La responsable de la propriété intellectuelle revient sur les enjeux stratégiques pour le groupe.
Décideurs. Quels sont les principaux sujets PI pour un groupe hôtelier international comme le vôtre ?
Marie Champey. Accor exploite ses enseignes dans 92 pays, avec plus de 3 500 hôtels. Cette activité suppose évidemment d’assurer la protection, dans l’ensemble de leurs pays de présence, des enseignes Sofitel, Pullman, Mercure, Novotel, etc. et de leur univers de communication.
Il est également nécessaire de protéger nos marques de produits et services (marques de restauration, produits d’accueil, etc.) ainsi que nos marques de distribution Internet (Accorhotels), de fidélisation (Le Club Accorhotels), de même que les marques plus «corporate» comme Accor, Planet 21 ou Solidarity Accor.
Fort logiquement, le corollaire de cette première mission est la défense des marques, sachant que la particularité du portefeuille Accor est qu’il génère une activité contentieuse importante, comparable à celle d’un portefeuille de produits de luxe.
Ainsi, il n’est pas rare de rencontrer une enseigne d’hôtel copiant une marque Accor ou un faux site Internet de réservation de nuitées Accor.
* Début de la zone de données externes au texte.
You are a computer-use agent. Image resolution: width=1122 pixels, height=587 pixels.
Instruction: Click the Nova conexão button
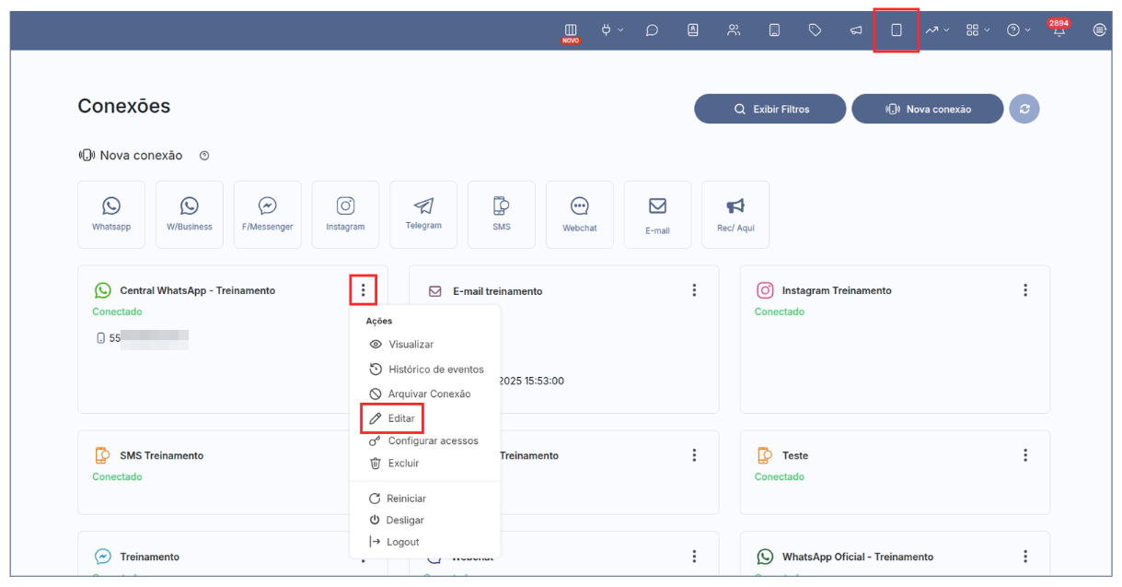927,109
Nos systèmes de veille, couplés à notre capacité à réagir rapidement, permettent de donner des solutions efficaces à ce type d’atteinte.
Bien entendu, notre mission est également d’encadrer la politique de réservation des noms de domaine, de lutter contre le cybersquatting, et de nous assurer du respect des droits de PI d’Accor sur les réseaux sociaux. Enfin, mon équipe intervient sur tout type de contrat à fort contenu ou enjeu PI (contrats de cession ou licence, contrats de communication, design, M&A, etc.).

Décideurs. Lors des opérations de fusions-acquisitions, sur quels enjeux de PI portez-vous votre attention ?
M. C. Une cession ou une acquisition de droits de PI est toujours accompagnée d’un audit des portefeuilles et des contrats PI. Une fois l’audit effectué, les discussions portent le plus souvent sur les points essentiels suivants : la validité des droits (oppositions, actions ou menaces d’actions en nullité, problèmes de non-usage des titres, non-dépôt de titres pourtant intensivement être exploités, etc.), les conditions ou sujétions contractuelles antérieures à l’opération qui grèvent l’utilisation des titres (accords de coexistence, protocoles transactionnels), la cessibilité des titres et des contrats. En effet, en matière de PI, les contrats sont le plus souvent conclus intuitu personae, ce qui peut entraîner des démarches avant ou après l’opération, auprès des tiers cocontractants.

Décideurs. Avez-vous été confronté à des questions complexes lors de cessions ou acquisitions Accor ?
M. C. Tout d’abord, je peux évoquer la scission, en 2010, des activités hôtellerie et services d’Accor, ayant abouti à un apport scission des marques Ticket Restaurant à Edenred. Cette opération a nécessité le démembrement du portefeuille en deux parties, sachant que les deux branches d’activité – hôtellerie et services – exploitaient toutes deux la marque Accor, y compris en relation avec leurs marques produits. Ensuite, en 2012, lors de la cession de la marque Motel 6 aux États-Unis, j’ai été confrontée à des questions de « collision » entre le concept de licence perpétuelle admis dans les pays de droit anglo-saxon et les principes du droit civiliste qui au contraire n’admet pas le caractère perpétuel d’un tel contrat.

Décideurs. Existe-t-il des points sensibles qui risquent de compromettre une opération de fusion-acquisition en matière de PI ?
M. C. Il me paraît important de bien encadrer les périodes de transition d’utilisation des marques cédées, entre le cédant et le cessionnaire ; cela se prévoit dans le contrat portant directement sur l’opération de rachat de l’activité ou dans un contrat séparé consacré à la
cession des marques.
Il y a également un aspect financier qu’il ne faut pas négliger. Si l’acquisition concerne un portefeuille de marques enregistrées dans un nombre important de pays, l’acquéreur devra évaluer les coûts liés à l’enregistrement de la cession auprès des différents offices. Il faut également savoir que, dans le cas où les marques cédées sont grevées de licence, certains pays bloquent toute remontée de redevances tant que les inscriptions de changement de propriétaire (et consécutivement du nom du donneur de licence) ne sont pas effectuées, ce qui peut avoir des conséquences significatives sur l’équilibre financier à court terme de l’activité ayant fait l’objet de la cession.